* **ОТРЫВОК ТЕКСТА**:
7 февраля 2008 г.
Интервью Михаила Ходорковского
взятое Нилом Бакли, шефом московского бюро «Financial Times», в Читинском областном суде, в перерыве между заседаниями 6 февраля 2008 года.
— Как долго вы будете продолжать голодовку?
— Как я уже говорил, я буду продолжать голодовку, пока не решится вопрос с независимой экспертизой состояния здоровья [Василия Алексаняна] и может ли он проходить лечение в следственном изоляторе. И по результатам этой экспертизы должны быть приняты какие-то меры. Так я говорю. И насколько мне известно, уполномоченный по правам человека [Владимир] Лукин предъявил прокурору те же требования.
— Вы прекратили сухую голодовку и стали принимать воду из-за улучшения условий содержания Алексаняна?
— Он сказал, что они улучшились, а мы можем судить только по тому, что он сказал. Только по тому, что он сказал прессе, что условия его заключения радикально улучшились.
— Каково состояние вашего здоровья?
— Со мной все в порядке. Думаю, что я полностью готов к длительной бюрократической процедуре, пока они проверяют здоровье Алексаняна. Но до тех пор, пока наши бюрократы затягивают процедуру, я готов продолжать.
— Почему вы решили, что нет другого выбора, кроме голодовки?
— А что еще можно сделать? Алексанян сам заявил, что руководитель следственной группы требовал от него ложных свидетельств против меня и напрямую увязал лжесвидетельство с разрешением ему лечиться. Алексанян отказался, и они не обеспечивают ему лечения. Он объявил об этом в российском суде. Что я мог сделать в этой ситуации?
— В каких условиях вас содержат? Сколько человек в вашей камере?
— По российским законам, если человек объявляет голодовку, его изолируют. До этого со мной в камере было еще два или три человека. На самом деле у меня нет никаких проблем с условиями содержания. Для нашей страны это норма.
— Но репутация этого СИЗО очень плохая.
— Я не могу это обсуждать. Но мои условия стандартные, они отвечают обычным нормам в России.
— Что думает о голодовке ваша семья?
— Важно, как чувствуют себя мои родители, остальное неважно. Больше всего я думаю о родителях. Жена меня понимает, так что она не задает вопросы, что я делаю. Она уже многое пережила.
— Вы в состоянии продолжать знакомиться с материалами для следующего суда?
— Я все еще могу читать в день по 200 страниц. Единственное, что трудно, — это говорить, когда пересыхает горло.
— Говорят, что в Россию возвращается страх, что все может вернуться к советской эпохе…
— Надеюсь, этого не произойдет. Все прекрасно понимают, что инновации необходимы, мы не выживем без новых технологий.

* **ПРИМЕНИТЕ ПРОЧИТАННОЕ**:
• a. Сколько страниц в день, согласно интервью Ходорковского, он все еще может прочитать?
• b. Пожалуйста, продолжите интервью Ходорковского, начав сразу после его последней реплики.
Материал, приведенный далее, для работы не понадобится.

* **ДОСТУПНЫЕ ДАННЫЕ**:
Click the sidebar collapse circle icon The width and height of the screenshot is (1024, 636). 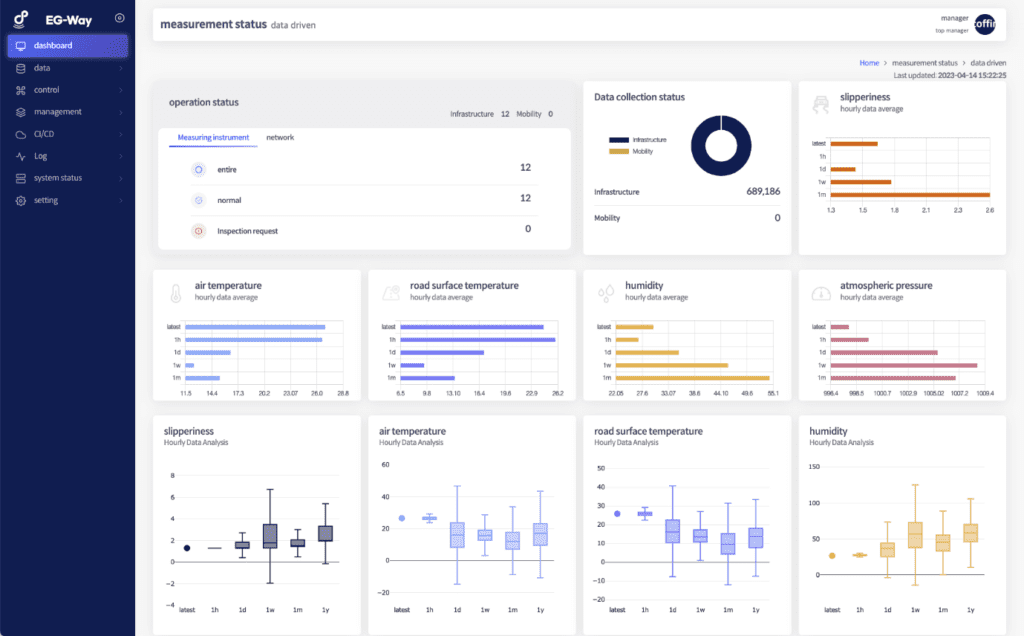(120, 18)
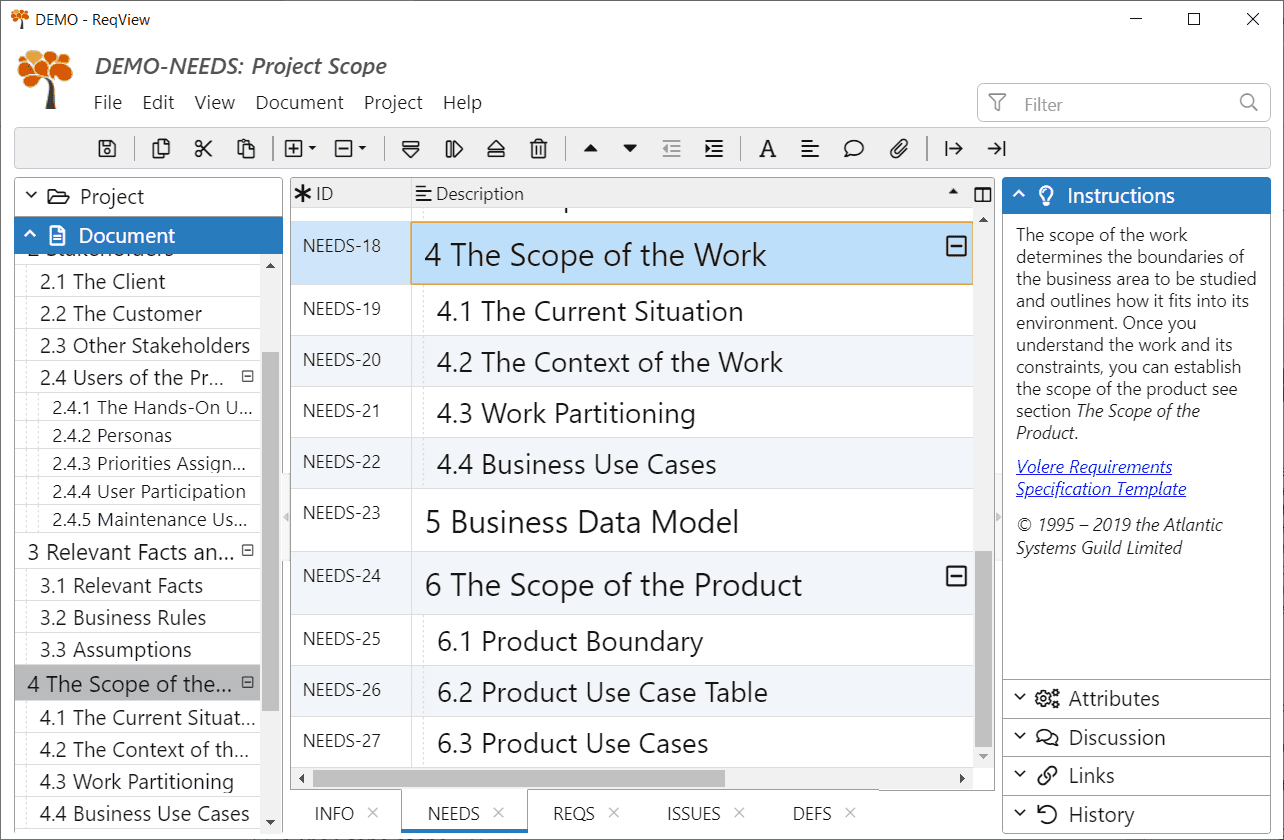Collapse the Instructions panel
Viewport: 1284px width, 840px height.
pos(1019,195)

* **ОТВЕТЫ ПО ПУНКТАМ**:
• a. По 200 страниц в день.

• b.
— Но понимает ли это правительство?
— Правительство понимает это очень хорошо. Даже нефтяная промышленность не может хорошо работать без инноваций. Могут быть ситуации, когда очень тяжело идет разработка скважины. И без нововведений с этим не справиться.
— Но в Китае меньше демократии, чем здесь, а экономика развивается…
— Есть два важных различия. Во-первых, я читал статью [бывшего экономического советника Владимира Путина Андрея] Илларионова. Очень интересно. Он пишет, что три страны рассматриваются как примеры успешного развития экономики авторитарными политическими режимами: Китай, Южная Корея и Сингапур. Чем эти три страны отличаются от России? Очень интересно. Сингапур — лучший по уровню своей судебной системы. Южная Корея на очень высоком уровне, и даже Китай [по этому показателю] лучше России. Это базовое различие. Есть верховенство закона. А если оно есть, уровень авторитаризма исполнительной ветви власти ограничен.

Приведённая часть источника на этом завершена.